> TEXTAUSZUG:
Wer sich mit IT Security befasst, kommt an den OWASP Top 10 nicht vorbei. Die Non-Profit-Organisation Open Web Application Security Project (OWASP) veröffentlicht in dieser zuletzt 2021 upgedateten Liste die 10 kritischsten Sicherheitsrisiken für Webanwendungen. Auf Platz 1 dieser Liste steht die Broken Access Control, die wir in diesem Beitrag in Theorie und Praxis behandeln. Nach einer Klärung der Basics zeigen wir dir 3 Broken Access Control Attacks im OWASP Juiceshop. Zum Schluss erklären wir, wie du deine Webanwendung gegen solche Attacken schützen kannst.
Das Open Web Application Security Project, kurz OWASP, ist eine internationale Non-Profit-Organisation, die sich für die Sicherheit von Webanwendungen einsetzt. Die Arbeit der OWASP umfasst mehrere freie Projekte, welche sich von der Entwicklung über das Testing bis hin zum sicheren Betrieb von Webanwendungen befassen. Ihr wohl bekanntestes Projekt: Die OWASP Top 10.
OWASP veröffentlicht in regelmäßigen Abständen eine aktualisierte Liste mit den zehn kritischsten Sicherheitsrisiken für Webanwendungen. Die letzte Aktualisierung erfolgte im Jahr 2021.
OWASP selbst bezeichnet die Top 10 als „Sensibilisierungsdokument“ und nur als das Minimum in Bezug auf die Sicherheit, welche mit Webanwendungen einhergehen sollte. Für einen ersten Einstieg in das Thema Sicherheit in Webanwendung sind die TOP 10 aber genau richtig. Wer sich jedoch tiefer mit dem Thema beschäftigt, der sollte je nach Anwendungsfall auf die Projekte OWASP Web Security Testing Guide (WSTG) oder OWASP Application Security Verification Standard (ASVS) zurückgreifen, da diese die Themen tiefer behandeln.

> DATENBLOCK:
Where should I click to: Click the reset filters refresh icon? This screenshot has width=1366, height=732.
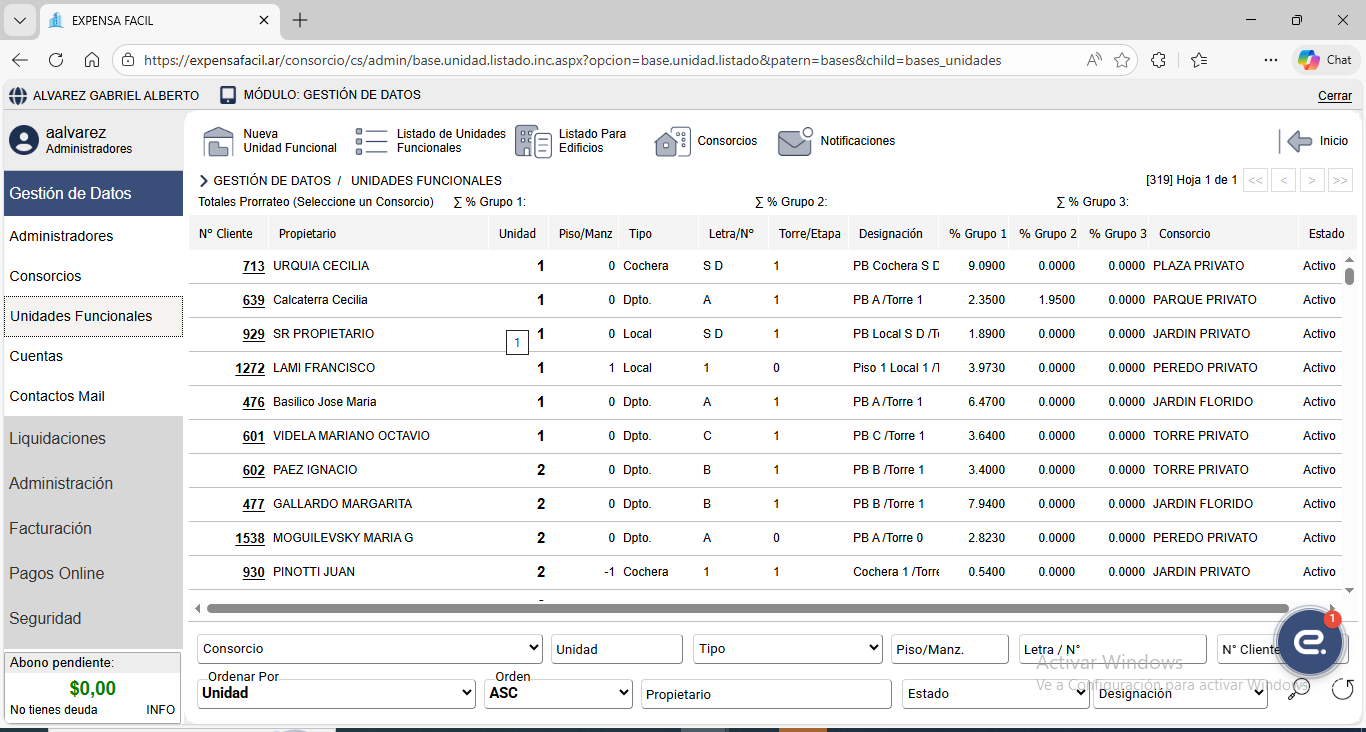[1342, 688]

> ZU ERLEDIGEN:
1 - In welchem Jahr wurde die Liste der OWASP Top 10 laut dem Auszug über OWASP zuletzt aktualisiert?
2 - Welche Projekte bezeichnet der Auszug über OWASP ausdrücklich als Projekte der Organisation? Nenne alle.
3 - Führe den Auszug über OWASP im Anschluss an seinen letzten Satz weiter.

> ANTWORTEN:
1 - Im Jahr 2021.

2 -
- OWASP Top 10
- OWASP Web Security Testing Guide (WSTG)
- OWASP Application Security Verification Standard (ASVS)

3 -
An der Spitze der OWASP Top 10 steht die Broken Access Control, mit der wir uns in diesem Beitrag theoretisch und praktisch befassen.
Bevor wir uns mit dem Thema Broken Access Control (dt. fehlerhafte Zugriffskontrolle) beschäftigen, müssen wir zuerst einmal klären, was Access Control (dt. Zugriffskontrolle) mit Blick auf Webanwendungen bedeutet:
Eine Access Control beschreibt die Rechte und Einschränkungen eines Objektes auf eine Ressource oder eine Aktion.
Zum Beispiel sollte ein Benutzer mit seinem Onlinebanking Account nur auf seine eigenen Konten zugreifen und dort entsprechend auch Buchungen vornehmen dürfen. Der Zugriff auf das Konto eines anderen Benutzers sollte aber nicht gestattet sein.
Wir unterteilen die Access Control in folgende Kategorien:
Im Hinblick auf die Access Control müssen wir aber auch die Authentifizierung und das Sessionmanagement beachten, da diese den Ausgangspunkt für die Access Control darstellen.
Da nun geklärt ist, was eine Access Control ist, wird auch verständlich, was mit einer Broken Access Control oder einer fehlerhaften Zugriffskontrolle gemeint ist:
Eine Broken Access Control liegt vor, wenn ein Benutzer die vertikalen, horizontalen oder kontextabhängigen Zugriffskontrollen umgehen kann. Vereinfacht ausgedrückt: Benutzer erhalten Zugriff auf sensible Daten oder dürfen Aufgaben ausführen, für die sie nicht berechtigt sein sollten.
Der OWASP Juice Shop ist eine Webanwendung mit sehr vielen Sicherheitslücken. Die Anwendung soll jedem ermöglichen, die OWASP Top 10 einmal selbst auszunutzen, ohne sich strafbar zu machen.
Für ein besseres Verständnis schauen wir uns nachfolgend drei Broken Access Control Angriffe anhand des OWASP Juice Shop an.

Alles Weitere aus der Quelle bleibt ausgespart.